Increasing the quality of the VTB encode produced better results, but then the files sizes started to approach H.264 sizes - in which case, what's the point?

Off the top of my head, to produce a "good" 1 hour encode at 8-bit, 1920x1080 at 23.976 fps
H.264 = 1000 MB
Software H.265 = 600 MB (≈2.5 Mbps)
VTB H.265 = 800 MB
Obviously, those sizes are file dependent, but as a general observation they held true.

Like I mentioned, this was all a while back, so perhaps it's time for me to dive into it again. But I remember being very disappointed.

If my rudimentary understanding of VTB is correct, it's nothing more than (for want of a better phrase) a wrapper API for easy(er) access to any underlying hardware encoders detected on the machine. Be it something on the graphics card, (I think) Intel QuickSync in the CPU or in later Macs with the T2 chip the encoder it contains. With Apple Silicon machines, it uses their media encoders. The quality of the output is dictated by the quality of hardware encoder being used.

From my rather limited experience with hardware encoders in the past, I agree, I've never found them much cop, but the ones in the M1 & M1 Max do seem to have moved things on somewhat and now with the constant quality capability (which is only available on Apple Silicon), you can encode using it without having to worry about guessing an average bitrate that should provide reliable output (assuming the CQ value isn't set too low)

I'm not really concerned about the actual size of my encodes, more I'm looking for an acceptable % decrease from the H.264 originals. With VTB H.265 10bit, I'm getting between 33% and 50% of the original, with software H.265 10bit, between 25% and 40%. Generally, the VTB encode is around 25% to 30% larger than my software ones, but with the CQ and RF quality values having no correlation, I've probably gone a bit OTT on the VTB CQ value and part of that size increase is down to the slightly relatively lower quality setting on the software encodes.

With your Hackintosh, I wouldn't bother re-investigating VTB, you've still got the same hardware encoders from the last time you did and I don't think the API itself has changed enough for your existing results to be overturned.

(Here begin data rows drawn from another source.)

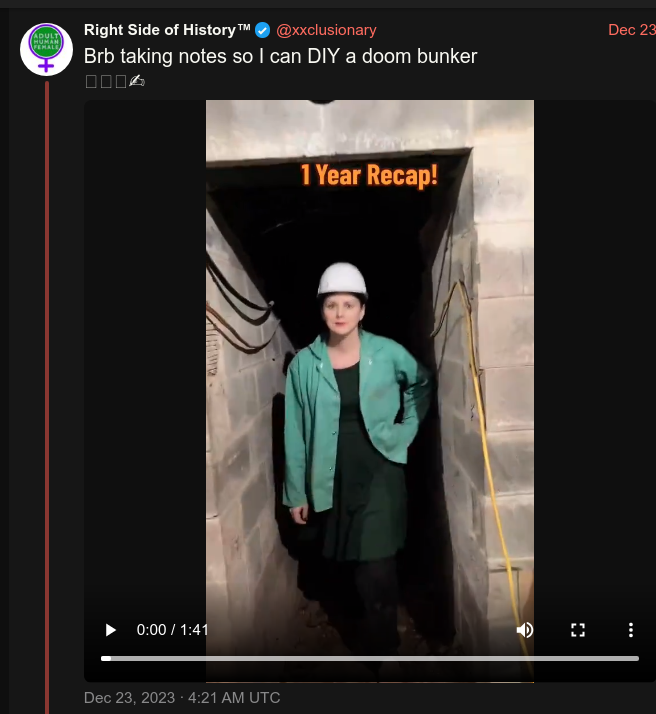Click the 0:00 / 1:41 time display
Screen dimensions: 656x714
(172, 630)
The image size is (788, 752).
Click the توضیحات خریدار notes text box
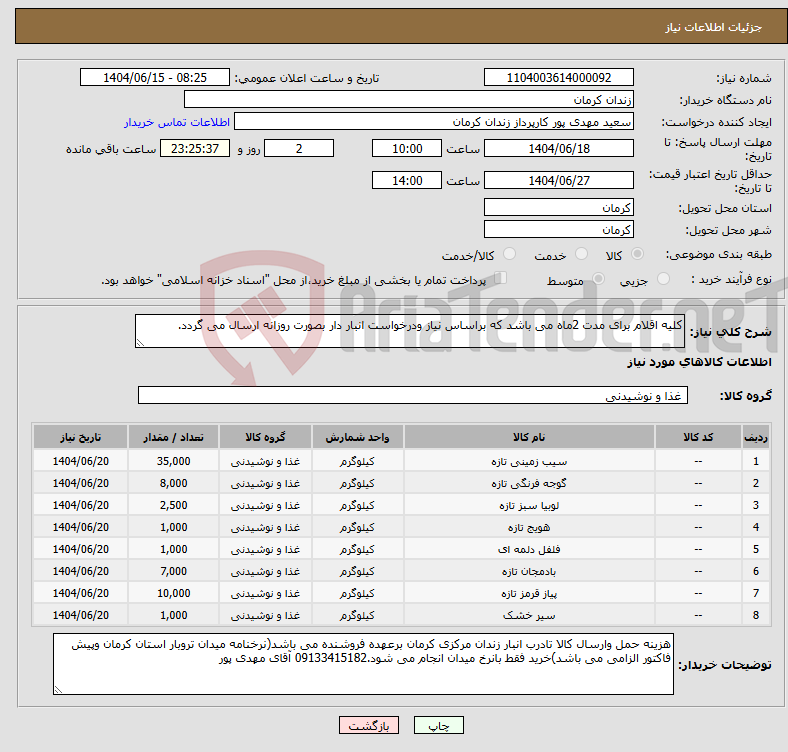coord(364,664)
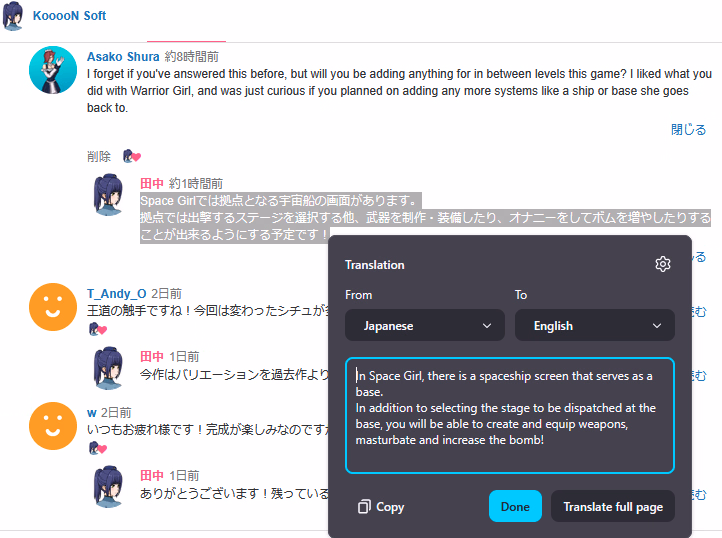
Task: Open T_Andy_O username link
Action: (116, 293)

However, if you do get a Studio (or maybe as part of your testing in the Apple Store) give it a go and maybe you'll be pleasantly surprised. Though it can take a bit of time to find a CQ value that's right for your viewing and filesize requirements (especially if you're trying to get the smallest files you can) and unlike the RF value, it might need tweaking between hardware platforms. The M1 Max/Ultra encoder seems to produce around 10% more efficient files than the one in the M1 Mini. My rough percentages above were done on M1 Mini VTB encodes, I'm using software on the Ultra, it's too damn quick to keep the thing fed when using VTB :eek:.
 

PianoPro

macrumors 6502a
Sep 4, 2018
511
385
I'm really curious, what is the application for re-encoding H.264 files to H.265 with the subsequent loss of quality? Is it just to reduce disc storage requirements for personal use?